Cour de cassation - Chambre criminelle

N° de pourvoi : 20-83.457
ECLI : FR : CCASS : 2020 : CR02349
Non publié au bulletin
Solution : Qpc incidente - renvoi au cc

Audience publique du mardi 03 novembre 2020
Décision attaquée : Chambre de l'instruction de la cour d'appel de Lyon, du 29 mai 2020

Président
M. Soulard (président)
Avocat(s)
SCP Boré, Salve de Bruneton et Mégret
Texte intégral
RÉPUBLIQUE FRANCAISE
AU NOM DU PEUPLE FRANCAIS

LA COUR DE CASSATION, CHAMBRE CRIMINELLE, a rendu l'arrêt suivant :

N° C 20-83.457 F-D

N° 2349

3 NOVEMBRE 2020

CK

RENVOI

M. SOULARD président,

R É P U B L I Q U E F R A N Ç A I S E
________________________________________
AU NOM DU PEUPLE FRANÇAIS
_________________________
ARRÊT DE LA COUR DE CASSATION, CHAMBRE CRIMINELLE,
DU 3 NOVEMBRE 2020

M. I... U... a présenté, par mémoire spécial reçu le 27 août 2020, une question prioritaire de constitutionnalité à l'occasion du pourvoi formé par lui contre l'arrêt de la chambre de l'instruction de la cour d'appel de Lyon, en date du 29 mai 2020, qui, dans l'information suivie contre lui du chef de vol aggravé, a confirmé l'ordonnance contestée en ce qu'elle a dit n'y avoir lieu à statuer sur la prolongation de la détention de l'intéressé et, constatant qu'il a été statué sur la nécessité de la mesure de sûreté le 6 mai 2020, a dit régulière la prolongation de la détention, fixant la date de son échéance au 20 juillet 2020.

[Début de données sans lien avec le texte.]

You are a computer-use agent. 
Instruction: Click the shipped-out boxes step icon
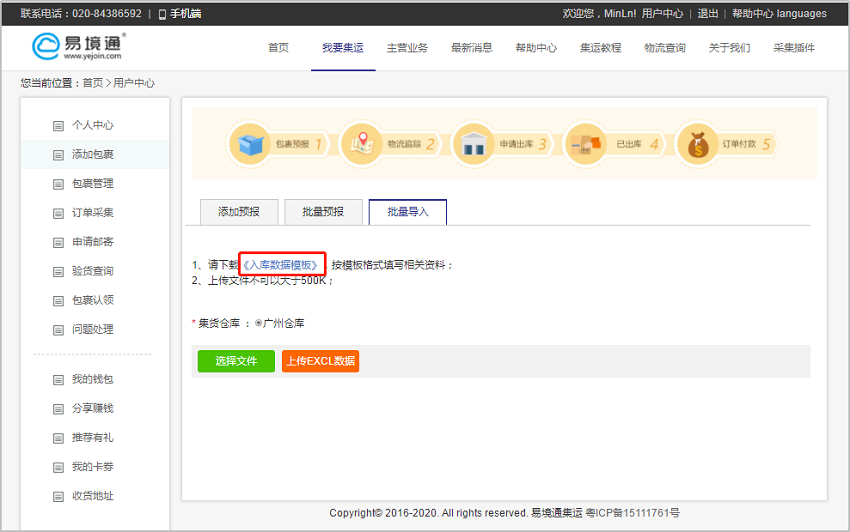pos(585,144)
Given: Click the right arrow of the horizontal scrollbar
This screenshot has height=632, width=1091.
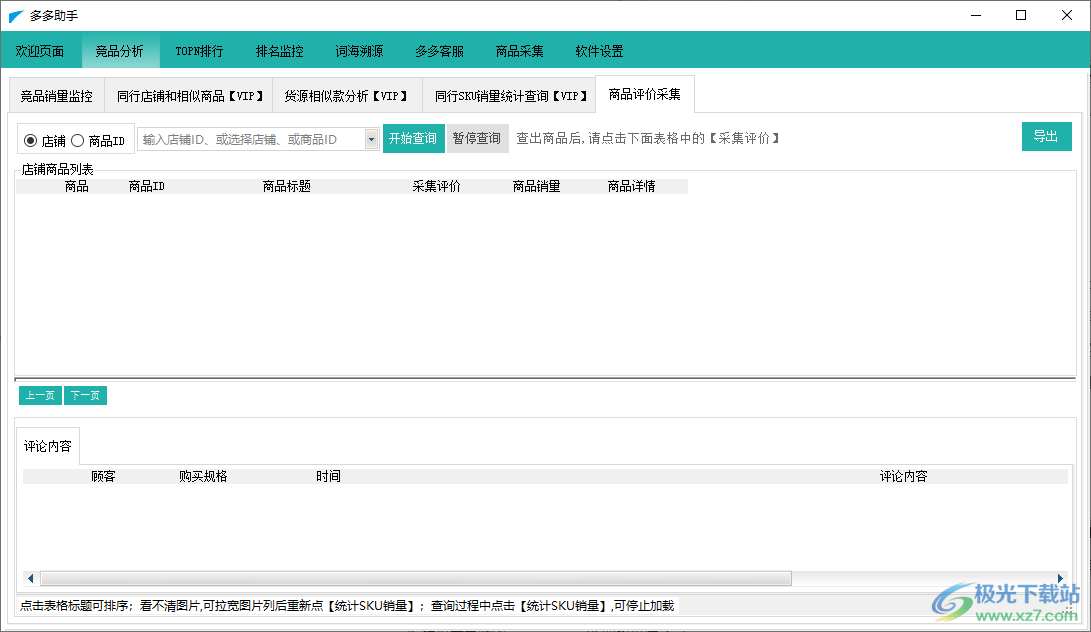Looking at the screenshot, I should (1059, 578).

Sur le rapport de M. Seys, conseiller, les observations de la SCP Boré, Salve de Bruneton et Mégret, avocat de M. I... U..., et les conclusions de M. Desportes, avocat général, après débats en l'audience publique du 13 octobre 2020 où étaient présents M. Soulard, président, M. Seys, conseiller rapporteur, M. Bonnal, conseiller de la chambre, et M. Maréville, greffier de chambre,

la chambre criminelle de la Cour de cassation, composée en application de l'article 567-1-1 du code de procédure pénale, des président et conseillers précités, après en avoir délibéré conformément à la loi, a rendu le présent arrêt.

1. La question prioritaire de constitutionnalité est ainsi rédigée :

« Les dispositions de l'article 16 de l'ordonnance n° 2020-303 du 25 mars 2020, telles qu'interprétées par la Cour de cassation, sont-elles contraires au droit à la sûreté, à l'interdiction des détentions arbitraires et à la liberté individuelle, garantis par les articles 66 de la Constitution et 2 de la Déclaration de 1789, en ce qu'elles prolongent de plein droit, sans intervention du juge, les effets des titres de détention provisoire ? »

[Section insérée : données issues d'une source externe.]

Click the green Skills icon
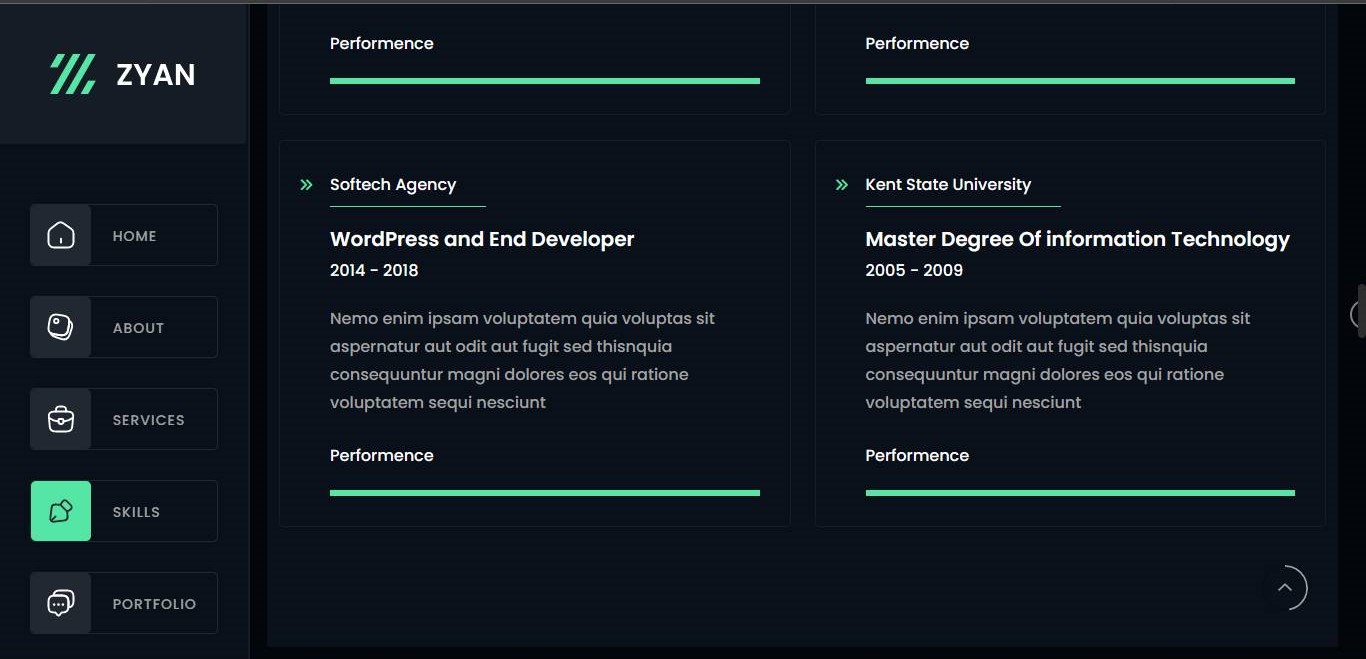1366x659 pixels. click(61, 512)
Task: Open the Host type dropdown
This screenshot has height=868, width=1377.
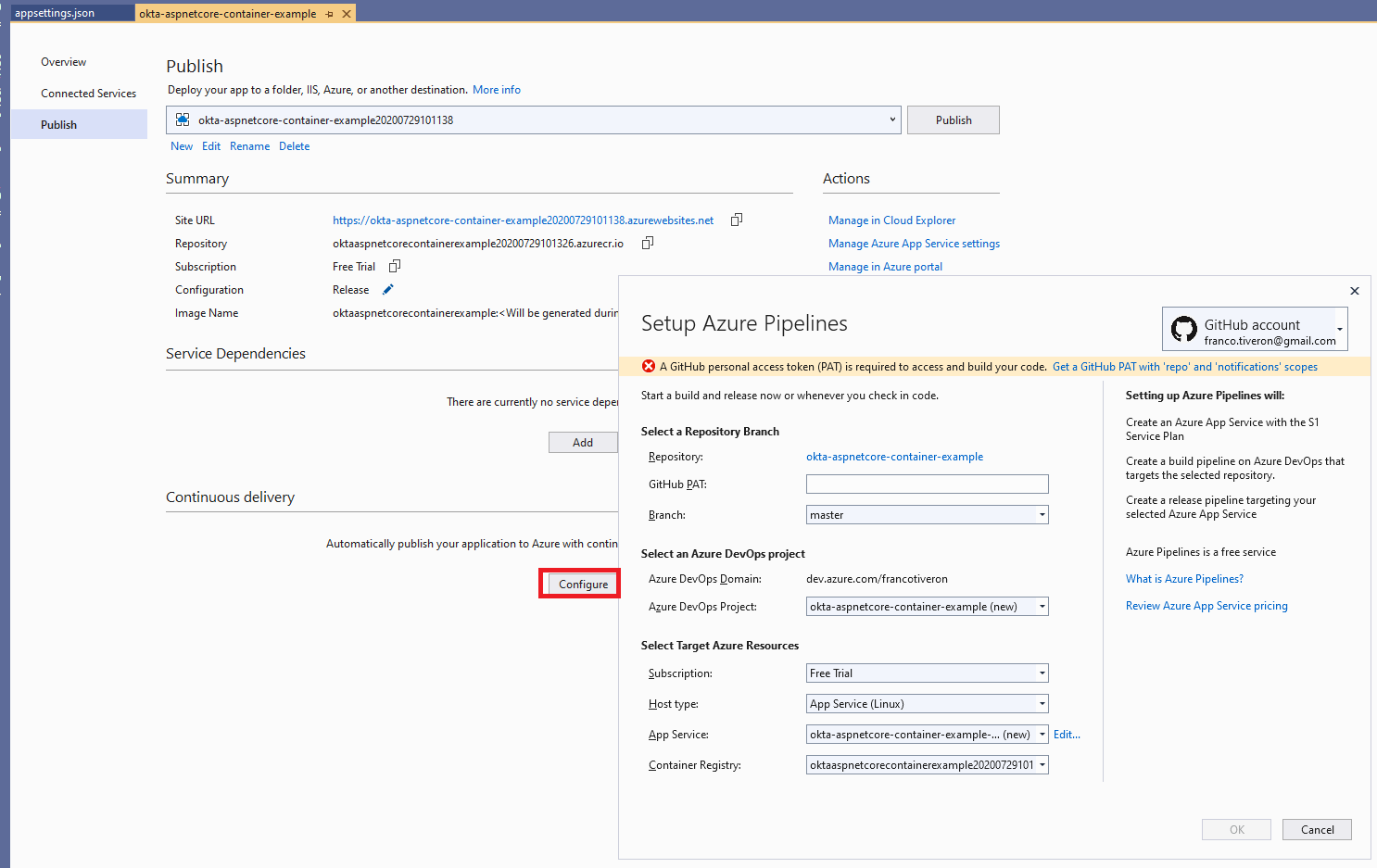Action: 1042,704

2. L'article 16 précité de l'ordonnance du 25 mars 2020, qui intervient dans une matière, la détention provisoire, relevant du domaine législatif, doit être regardé comme une disposition législative au sens de l'article 61-1 de la Constitution depuis l'expiration du délai de l'habilitation fixé au 24 juin 2020 (décision n° 2020-843 QPC du 28 mai 2020- décision n° 2020-851/852 QPC du 3 juillet 2020).

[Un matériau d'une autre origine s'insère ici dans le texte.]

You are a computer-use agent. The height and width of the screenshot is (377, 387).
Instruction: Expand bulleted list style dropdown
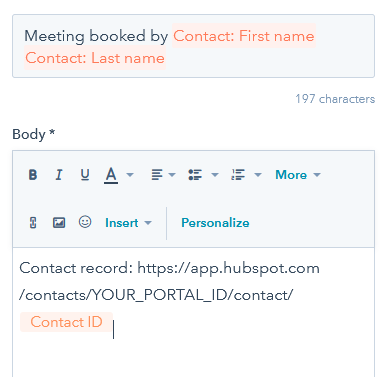click(215, 175)
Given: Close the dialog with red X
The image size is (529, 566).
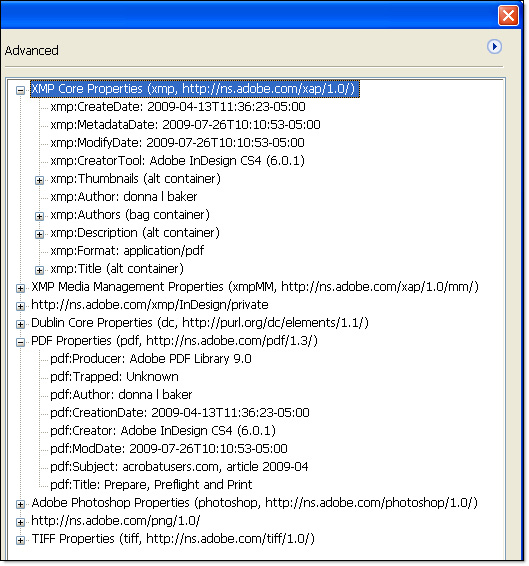Looking at the screenshot, I should coord(508,16).
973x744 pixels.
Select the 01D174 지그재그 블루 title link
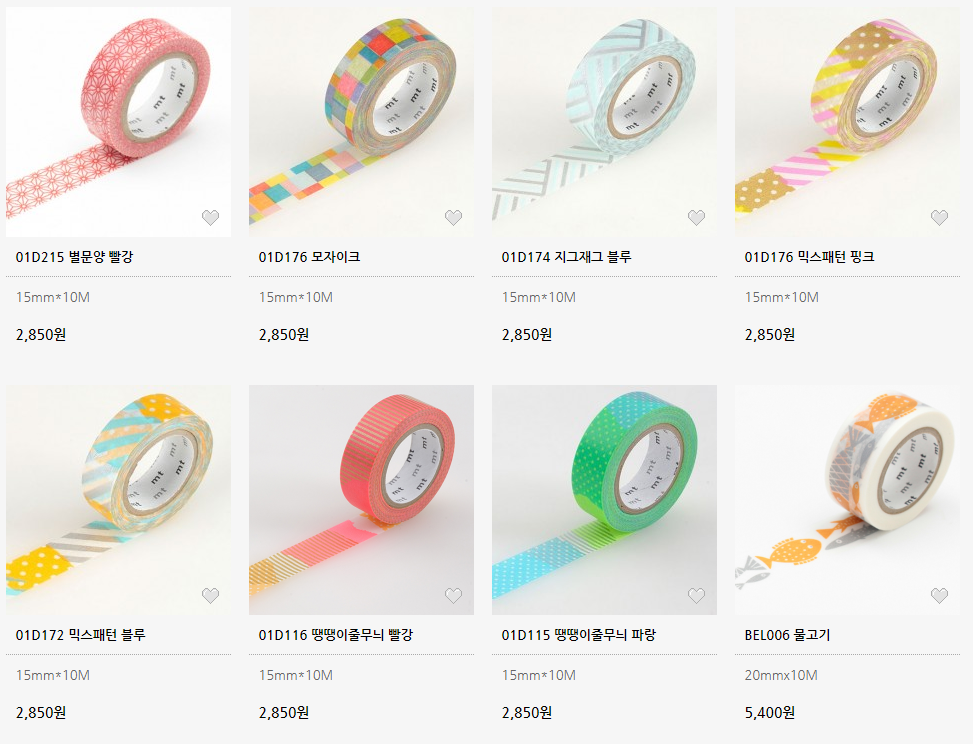(566, 257)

3. La dispositions législative contestée n'est applicable à la procédure qu'en ce qu'elle prévoit une prolongation de plein droit de la détention provisoire, durant l'information judiciaire, en matière correctionnelle, pour une durée de deux mois ou de trois mois lorsque la peine encourue est supérieure à cinq ans d'emprisonnement.

4. Elle n'a pas déjà été déclarée conforme à la Constitution dans les motifs et le dispositif d'une décision du Conseil constitutionnel.

5. Selon la jurisprudence du Conseil constitutionnel, la liberté individuelle ne peut être tenue pour sauvegardée que si le juge intervient dans le plus court délai possible.

6. La chambre criminelle a énoncé que l'article 16 de l'ordonnance maintient, de par le seul effet de la loi et sans décision judiciaire, des personnes en détention, au delà de la durée du terme fixé par le titre en cours, retirant ainsi à la juridiction compétente le pouvoir d'apprécier, dans tous les cas, s'il y avait lieu d'ordonner la mise en liberté de la personne détenue.

7. Elle a constaté que ce même texte conduit à différer, à l'égard de tous les détenus, l'examen systématique, par la juridiction compétente, de la nécessité du maintien en détention et du caractère raisonnable de la durée de celle-ci.

8. En conséquence la question prioritaire de constitutionnalité présente un caractère sérieux.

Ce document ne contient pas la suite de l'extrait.